Task prompt: Copy out each record below, exactly as given.

********************

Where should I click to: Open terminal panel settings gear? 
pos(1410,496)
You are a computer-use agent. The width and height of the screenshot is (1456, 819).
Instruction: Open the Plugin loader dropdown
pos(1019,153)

********************

Task answer:
Where should I click to: Open terminal panel settings gear? 
pos(1410,496)
You are a computer-use agent. The width and height of the screenshot is (1456, 819).
Instruction: Open the Plugin loader dropdown
pos(1019,153)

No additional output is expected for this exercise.